Insufficient tuberculosis (TB) case finding constitutes a major barrier to effective TB control. Despite considerable progress in improving healthcare service availability and accessibility, many people worldwide who fall ill with TB have no access to quality care, particularly in countries with a high disease burden. For example, in 2016, a total of 6.3 million TB cases were reported to national TB control programmes (NTPs) worldwide, leaving a case detection gap of nearly 40% (an estimated 10.4 million people had TB that year) (1). Increasing efforts to close this enormous gap will be crucial in the forthcoming years to effectively reduce TB incidence and mortality worldwide. This article describes opportunities, current challenges and open questions towards intensifying TB case finding.
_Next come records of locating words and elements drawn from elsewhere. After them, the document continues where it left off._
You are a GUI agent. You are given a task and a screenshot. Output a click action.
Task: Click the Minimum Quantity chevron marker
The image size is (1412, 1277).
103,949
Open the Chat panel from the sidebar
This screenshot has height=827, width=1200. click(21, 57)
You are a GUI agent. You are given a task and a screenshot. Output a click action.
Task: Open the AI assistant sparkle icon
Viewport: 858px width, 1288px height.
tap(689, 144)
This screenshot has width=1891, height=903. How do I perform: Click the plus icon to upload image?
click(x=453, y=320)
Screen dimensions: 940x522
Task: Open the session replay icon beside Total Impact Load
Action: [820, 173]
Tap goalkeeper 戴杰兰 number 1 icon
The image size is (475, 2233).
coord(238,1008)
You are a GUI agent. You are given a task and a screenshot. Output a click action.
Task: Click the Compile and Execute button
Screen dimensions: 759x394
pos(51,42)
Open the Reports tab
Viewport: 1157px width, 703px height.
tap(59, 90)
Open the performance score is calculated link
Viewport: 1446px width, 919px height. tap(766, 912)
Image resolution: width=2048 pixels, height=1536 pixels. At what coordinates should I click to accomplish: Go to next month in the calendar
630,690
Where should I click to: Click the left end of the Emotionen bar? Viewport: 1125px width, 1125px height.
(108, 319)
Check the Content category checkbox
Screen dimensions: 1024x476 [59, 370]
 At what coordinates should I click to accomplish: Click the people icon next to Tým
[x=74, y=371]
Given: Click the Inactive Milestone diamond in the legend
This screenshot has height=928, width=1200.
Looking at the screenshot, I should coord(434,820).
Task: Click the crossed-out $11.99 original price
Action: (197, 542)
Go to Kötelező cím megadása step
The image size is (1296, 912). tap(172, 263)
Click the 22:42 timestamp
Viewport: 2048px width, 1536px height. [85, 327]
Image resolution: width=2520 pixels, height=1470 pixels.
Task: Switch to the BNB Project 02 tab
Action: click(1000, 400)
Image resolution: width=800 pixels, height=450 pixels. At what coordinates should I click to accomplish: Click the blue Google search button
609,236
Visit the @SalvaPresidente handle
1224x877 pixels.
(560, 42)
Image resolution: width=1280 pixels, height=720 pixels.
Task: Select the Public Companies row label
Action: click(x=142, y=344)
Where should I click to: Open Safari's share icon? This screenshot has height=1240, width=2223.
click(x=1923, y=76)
Failure to find TB – consequences to individuals and populations
Failure to timely identify and treat TB has serious implications for affected individuals, their families, and entire populations. Progressive undiagnosed disease is likely to result in severe, chronic or recurring illness, disability and loss in quality of life. Chronic or recurring disease also leads to inability to work and loss of income, causing poverty and catastrophic costs to individuals and their families (2). Ultimately, not finding and treating TB leads to loss of lives. Historical studies from the pre-chemotherapy (and pre-HIV) era show that 50% of individuals with untreated TB died within five years; of those who survived, more than one-third continued to suffer from infectious TB (3). Ten-year case fatality rates of untreated TB between 53 and 86% have been reported among smear-positive, HIV-uninfected people, with an average duration between disease onset and either natural recovery or death of approximately three years (4). A high mortality of untreated TB is expected among people living with HIV infection, with an estimated average survival time of less than six months (4) compared to an average duration to either self-cure or death of 3 years among HIV-uninfected people (4)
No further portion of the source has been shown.